■ REQUIREMENT ■
Reproduce the items below from the line with "The image size is (881, 668)." up to and including the line with "[x=155, y=320]", leaving out the pictures.

START SOURCE MATERIAL

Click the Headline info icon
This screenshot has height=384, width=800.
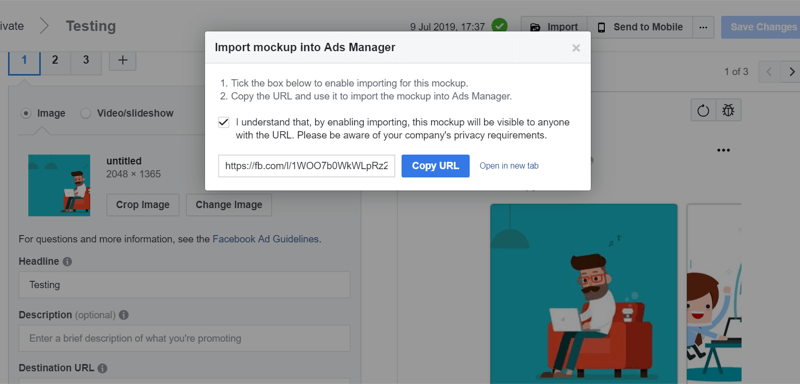67,262
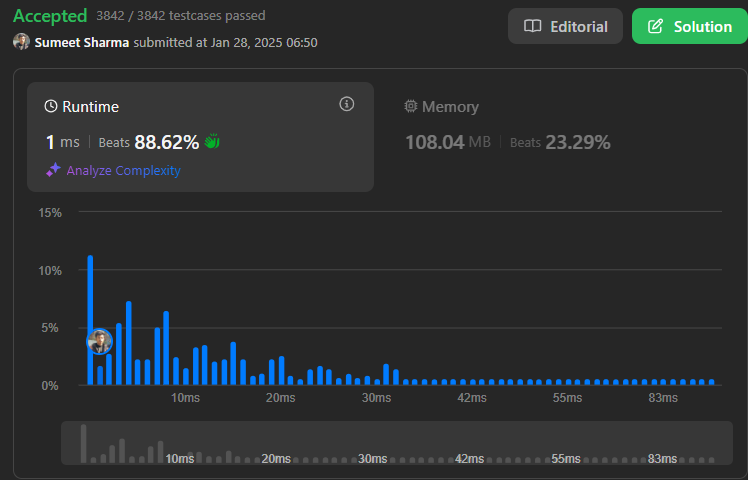The height and width of the screenshot is (480, 748).
Task: Click the book icon on Editorial button
Action: pos(533,27)
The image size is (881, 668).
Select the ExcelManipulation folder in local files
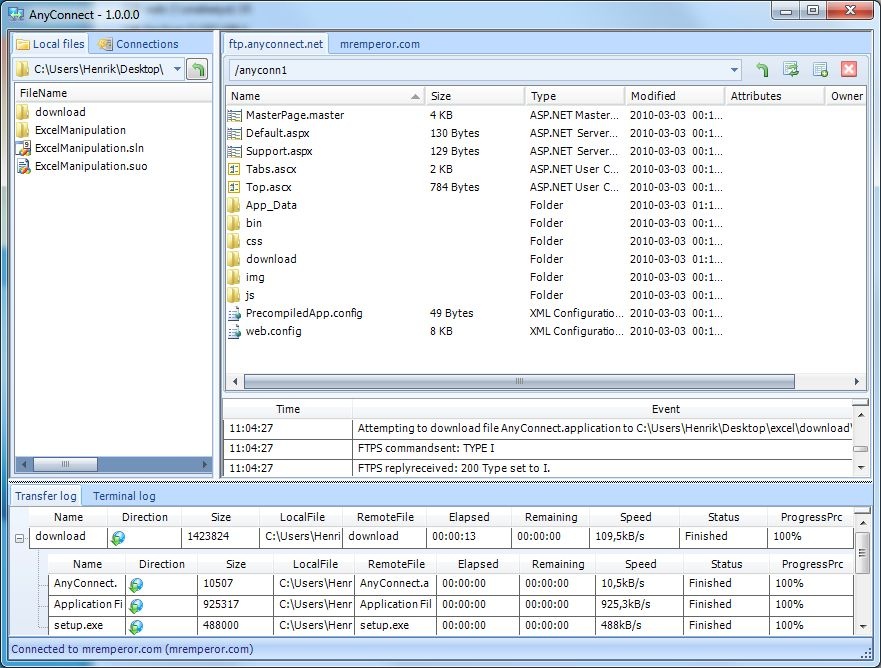point(80,130)
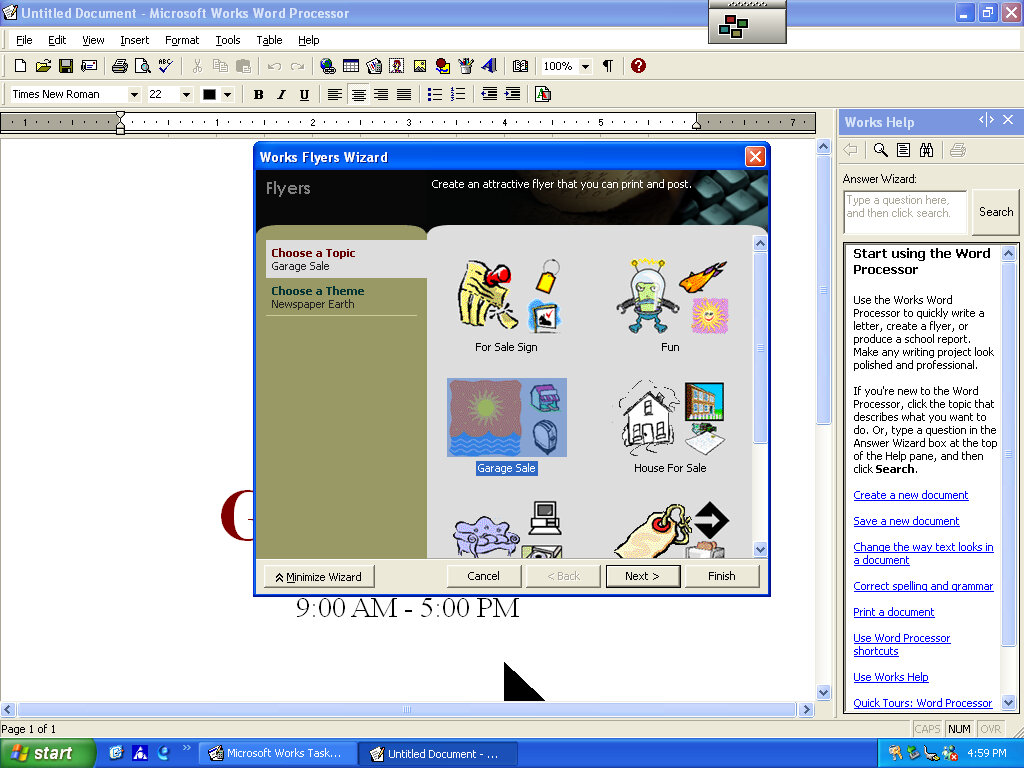
Task: Open the 'Create a new document' help link
Action: tap(910, 495)

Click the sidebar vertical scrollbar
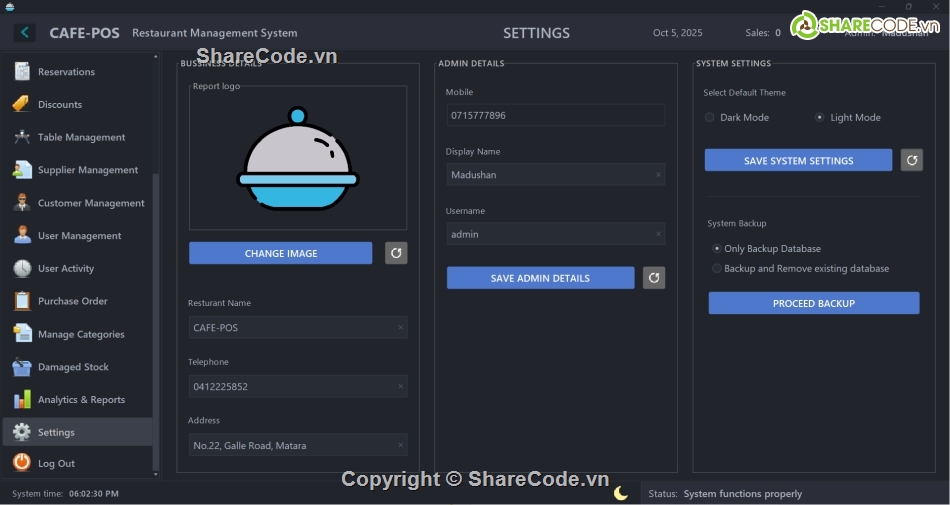[x=155, y=320]
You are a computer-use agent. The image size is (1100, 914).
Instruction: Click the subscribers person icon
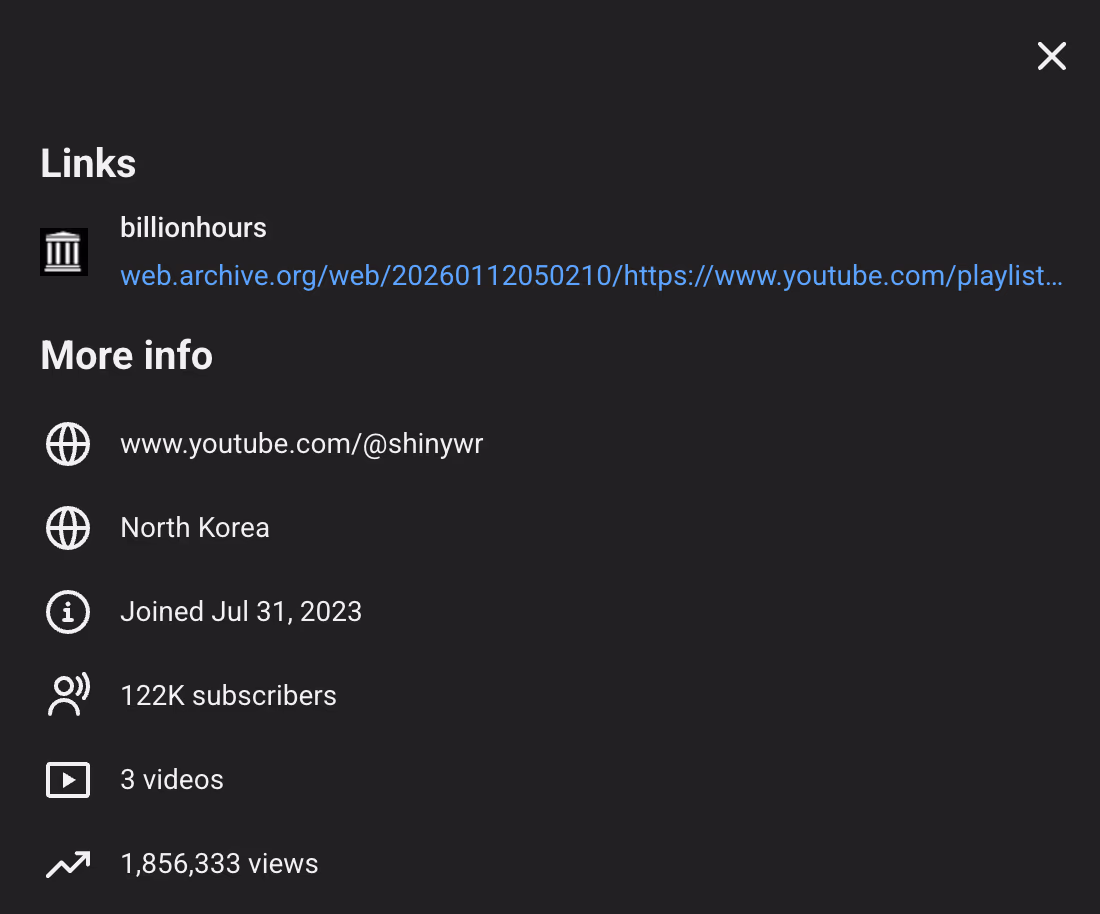[68, 696]
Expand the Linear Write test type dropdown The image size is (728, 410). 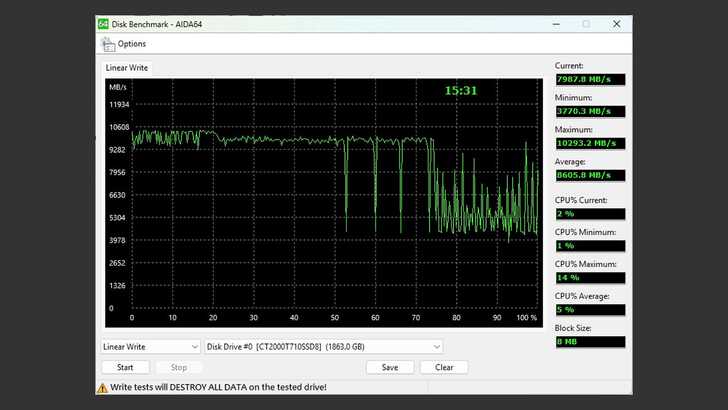[149, 346]
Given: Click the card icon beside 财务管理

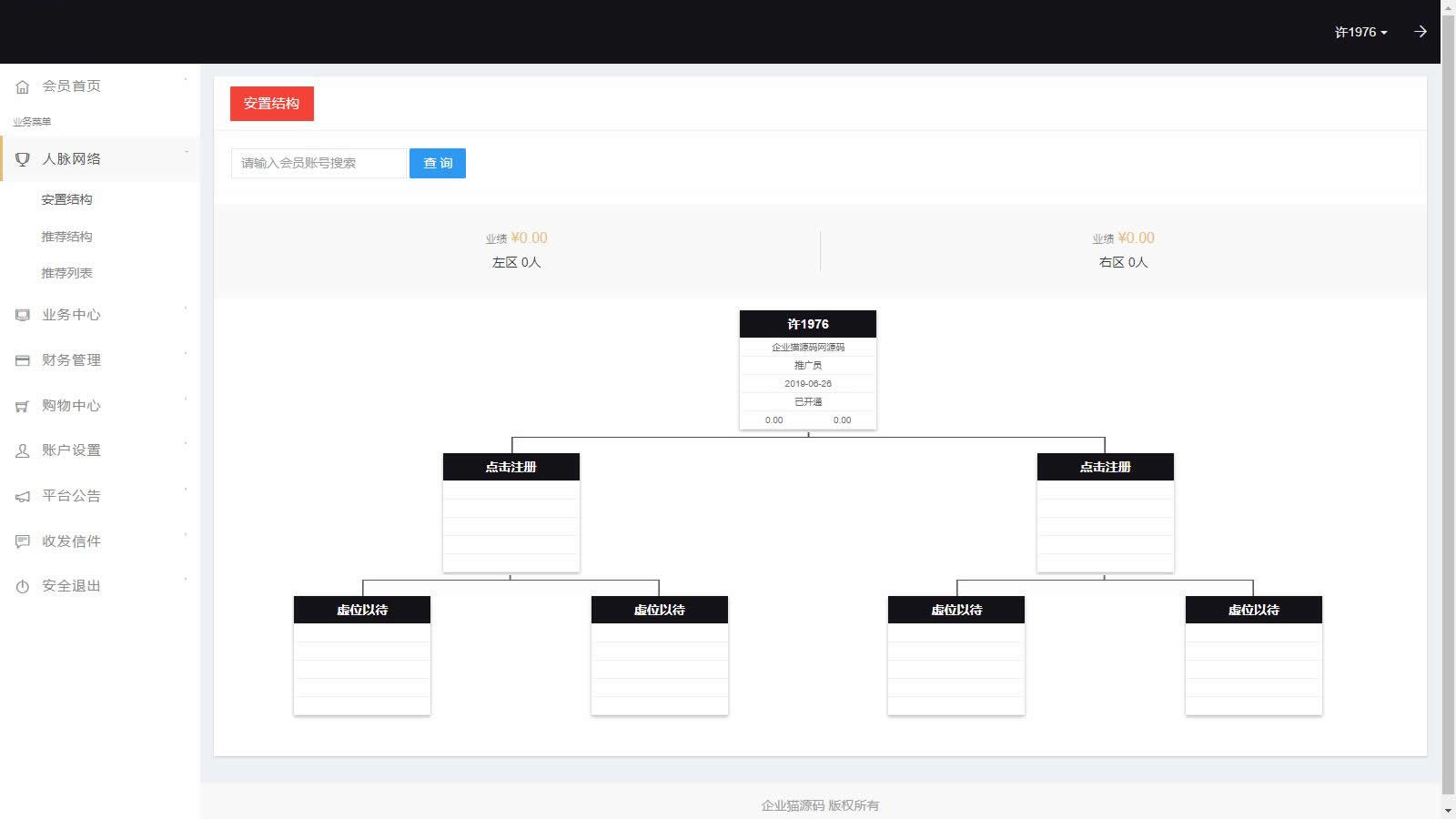Looking at the screenshot, I should pyautogui.click(x=23, y=360).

END SOURCE MATERIAL

■ THE COMPLETED TASK ■
The image size is (881, 668).
Select the ExcelManipulation folder in local files
point(80,130)
Task: Open the 'Create a new document' help link
Action: tap(910, 495)

Click the sidebar vertical scrollbar
[x=155, y=320]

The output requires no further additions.